Records supplied:
=== Section Start ===

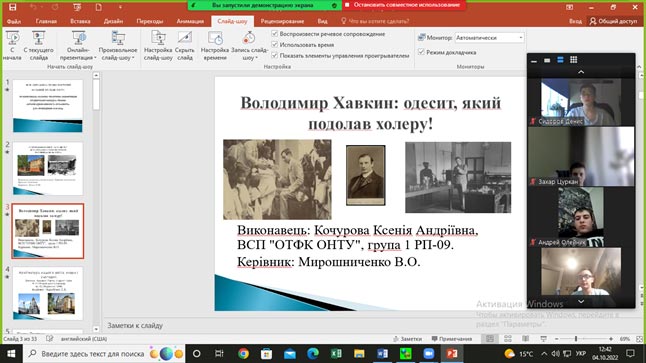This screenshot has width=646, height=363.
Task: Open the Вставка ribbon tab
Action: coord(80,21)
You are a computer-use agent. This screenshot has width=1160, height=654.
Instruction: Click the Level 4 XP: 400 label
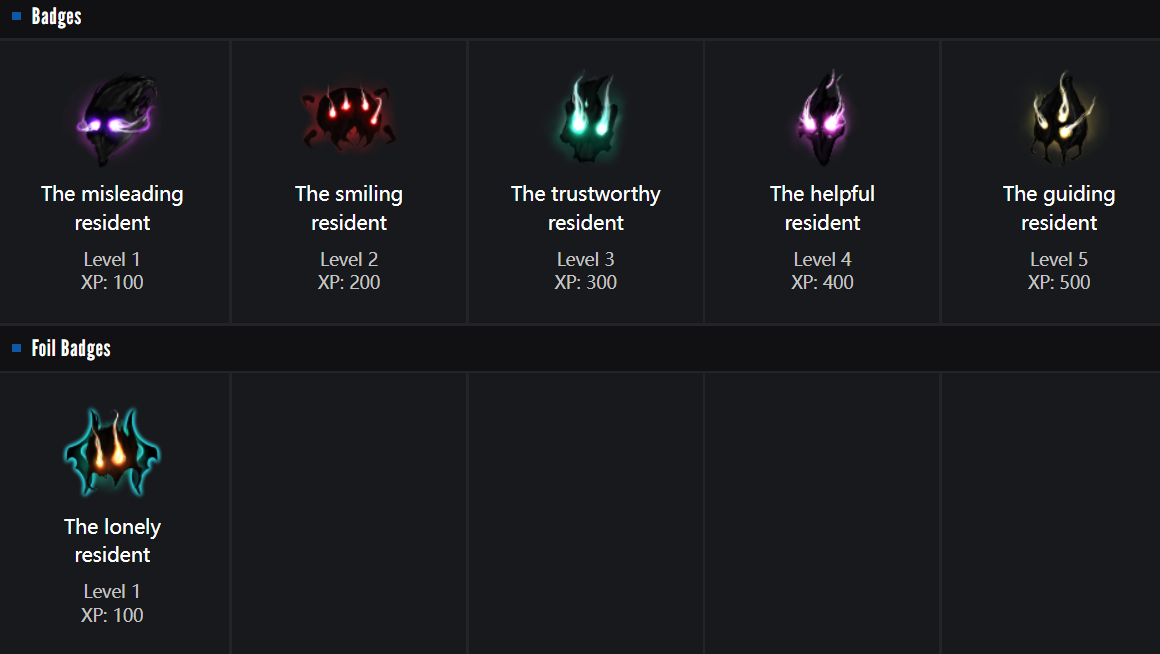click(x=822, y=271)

=== Section End ===
=== Section Start ===

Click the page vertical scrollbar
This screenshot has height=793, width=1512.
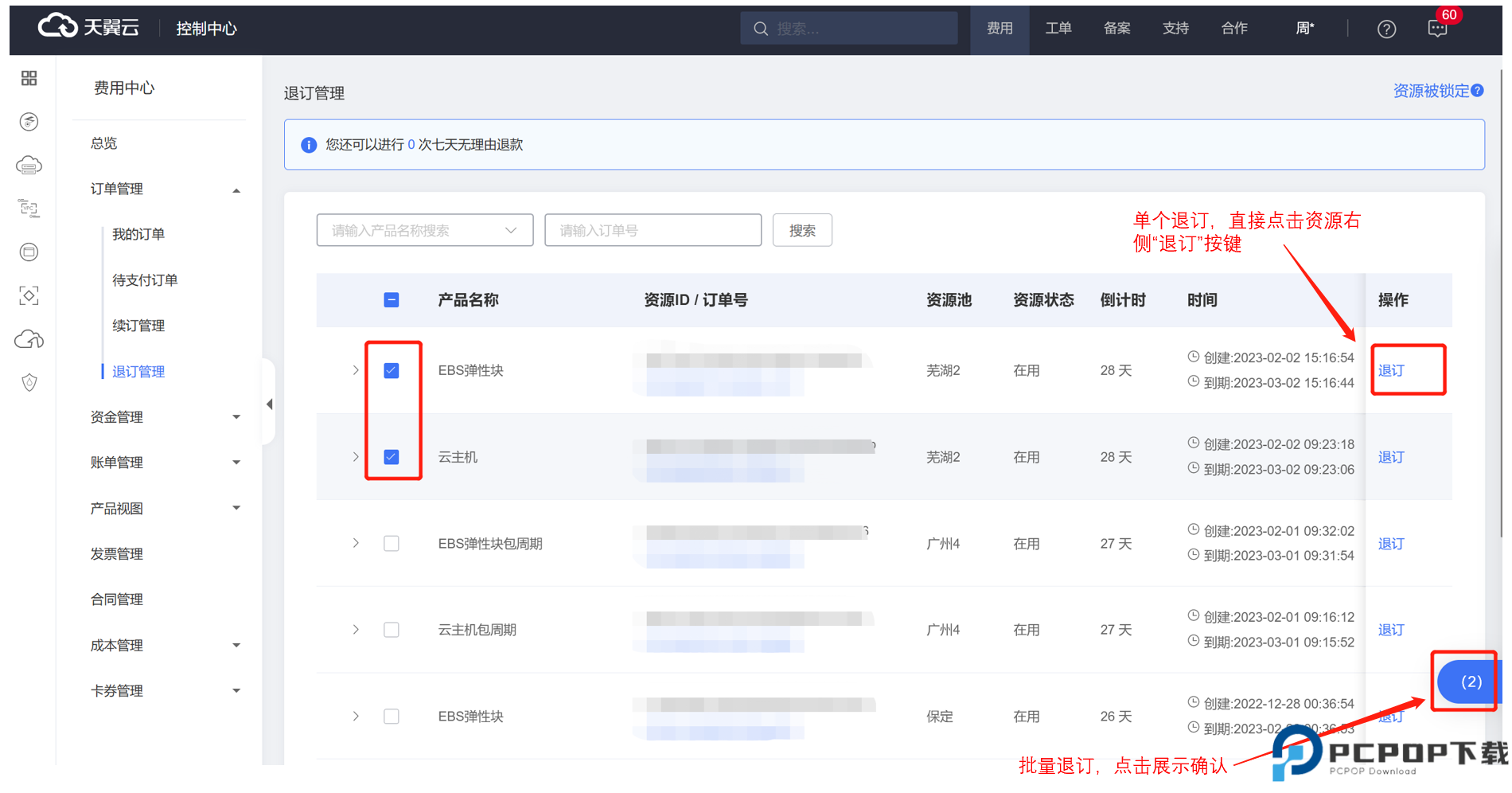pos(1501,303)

=== Section End ===
=== Section Start ===

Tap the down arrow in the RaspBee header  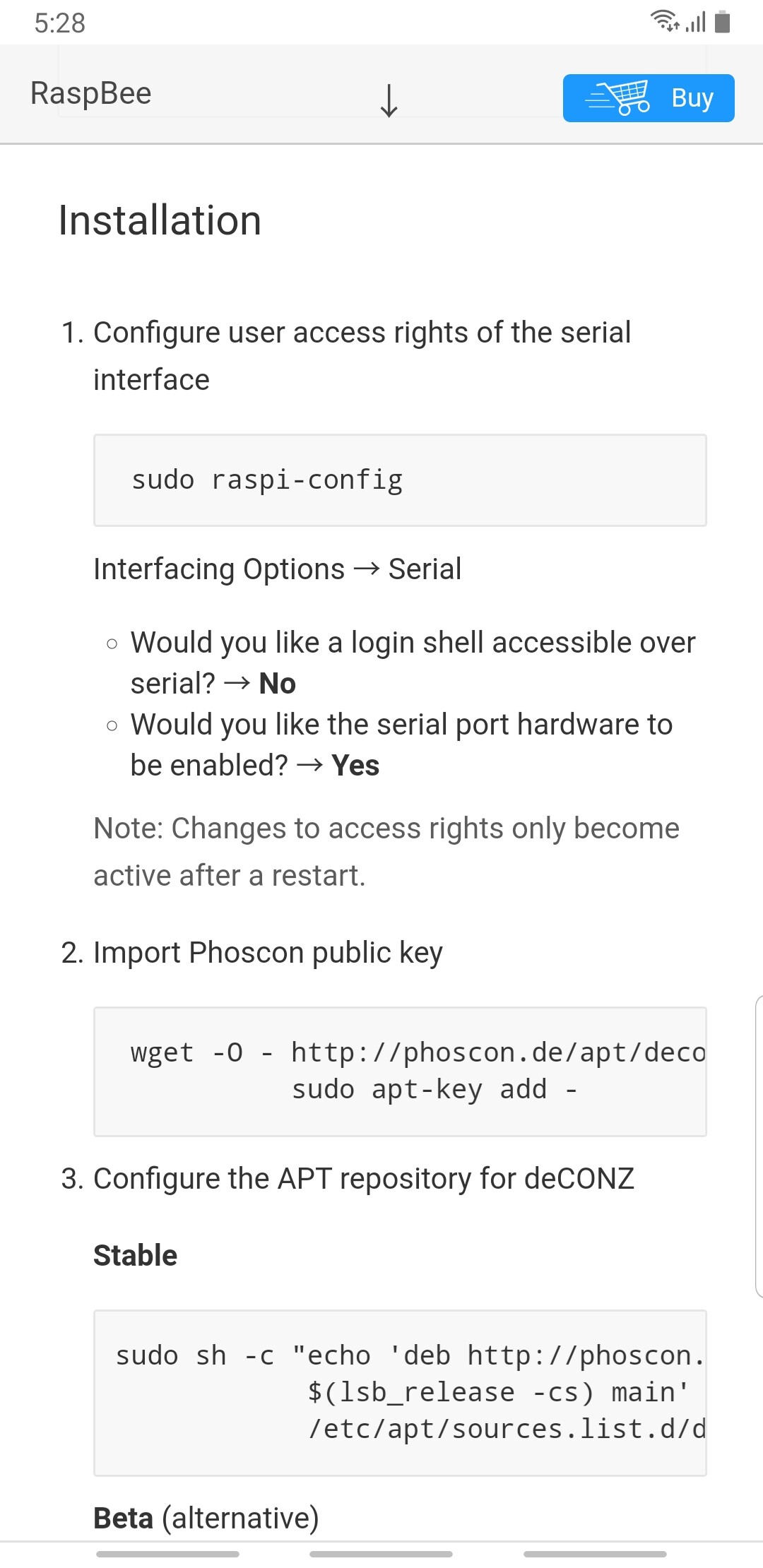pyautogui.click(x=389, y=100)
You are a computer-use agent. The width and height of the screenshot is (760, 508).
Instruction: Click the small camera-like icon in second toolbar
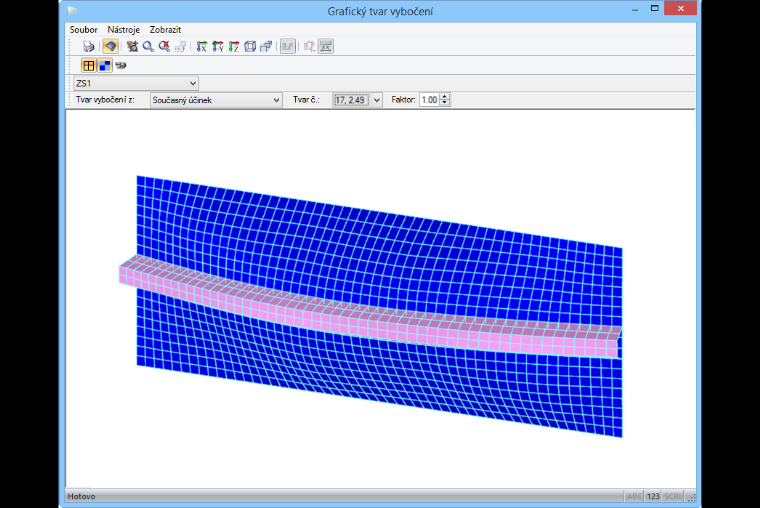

=== Section End ===

Work task:
Look for "agent" in each line of the material, then copy the lines where it is found.

Result for this exercise:
You are a computer-use agent. This screenshot has width=1160, height=654.
You are a computer-use agent. The width and height of the screenshot is (760, 508).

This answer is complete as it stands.